Dataset items

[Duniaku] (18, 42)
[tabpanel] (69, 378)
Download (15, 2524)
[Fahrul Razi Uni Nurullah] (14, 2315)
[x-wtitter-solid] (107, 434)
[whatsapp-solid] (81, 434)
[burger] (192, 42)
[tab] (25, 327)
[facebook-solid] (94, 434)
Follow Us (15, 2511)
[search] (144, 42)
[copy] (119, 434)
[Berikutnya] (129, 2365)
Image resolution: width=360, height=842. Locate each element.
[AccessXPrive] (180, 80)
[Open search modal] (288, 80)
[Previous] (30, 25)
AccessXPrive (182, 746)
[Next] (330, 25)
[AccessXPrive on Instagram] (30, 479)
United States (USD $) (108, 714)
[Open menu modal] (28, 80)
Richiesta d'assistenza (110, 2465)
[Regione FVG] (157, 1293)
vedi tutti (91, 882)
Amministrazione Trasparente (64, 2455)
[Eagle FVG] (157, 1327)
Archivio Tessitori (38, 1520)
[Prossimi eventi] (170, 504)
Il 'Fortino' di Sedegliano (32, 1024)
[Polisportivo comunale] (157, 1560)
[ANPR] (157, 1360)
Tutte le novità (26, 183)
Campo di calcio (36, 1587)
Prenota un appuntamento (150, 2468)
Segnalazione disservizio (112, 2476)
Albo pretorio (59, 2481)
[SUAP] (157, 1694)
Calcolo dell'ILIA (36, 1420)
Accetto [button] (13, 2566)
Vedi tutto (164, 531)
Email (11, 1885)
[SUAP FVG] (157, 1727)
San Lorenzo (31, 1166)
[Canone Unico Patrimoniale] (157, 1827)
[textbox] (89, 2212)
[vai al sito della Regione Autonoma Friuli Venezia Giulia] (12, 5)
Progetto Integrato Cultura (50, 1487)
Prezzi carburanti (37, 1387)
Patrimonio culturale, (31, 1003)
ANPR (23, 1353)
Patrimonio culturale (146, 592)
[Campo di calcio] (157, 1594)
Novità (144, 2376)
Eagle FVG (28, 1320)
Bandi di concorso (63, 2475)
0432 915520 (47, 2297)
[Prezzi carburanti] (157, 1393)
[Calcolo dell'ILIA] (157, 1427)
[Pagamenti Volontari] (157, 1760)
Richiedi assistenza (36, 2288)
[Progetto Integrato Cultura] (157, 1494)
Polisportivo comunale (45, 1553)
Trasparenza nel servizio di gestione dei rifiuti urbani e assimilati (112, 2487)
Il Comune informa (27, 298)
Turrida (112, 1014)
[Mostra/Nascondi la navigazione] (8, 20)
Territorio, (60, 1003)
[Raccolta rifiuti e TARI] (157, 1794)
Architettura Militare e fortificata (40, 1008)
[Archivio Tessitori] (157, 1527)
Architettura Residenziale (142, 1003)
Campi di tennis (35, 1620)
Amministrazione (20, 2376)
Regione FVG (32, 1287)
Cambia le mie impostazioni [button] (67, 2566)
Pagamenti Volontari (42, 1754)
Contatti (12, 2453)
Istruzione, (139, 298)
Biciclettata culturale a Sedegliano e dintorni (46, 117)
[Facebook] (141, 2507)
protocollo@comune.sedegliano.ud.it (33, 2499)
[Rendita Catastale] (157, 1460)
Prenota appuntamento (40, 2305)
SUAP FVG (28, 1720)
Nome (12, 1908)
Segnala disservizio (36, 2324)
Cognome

[EXERCISE AIM] Copy exactly the lines that begin with the one containing "Campi di tennis (35, 1620)" and continue to the end of the records, both included, and nothing more.

[RESPONSE BELOW]
Campi di tennis (35, 1620)
Amministrazione (20, 2376)
Regione FVG (32, 1287)
Cambia le mie impostazioni [button] (67, 2566)
Pagamenti Volontari (42, 1754)
Contatti (12, 2453)
Istruzione, (139, 298)
Biciclettata culturale a Sedegliano e dintorni (46, 117)
[Facebook] (141, 2507)
protocollo@comune.sedegliano.ud.it (33, 2499)
[Rendita Catastale] (157, 1460)
Prenota appuntamento (40, 2305)
SUAP FVG (28, 1720)
Nome (12, 1908)
Segnala disservizio (36, 2324)
Cognome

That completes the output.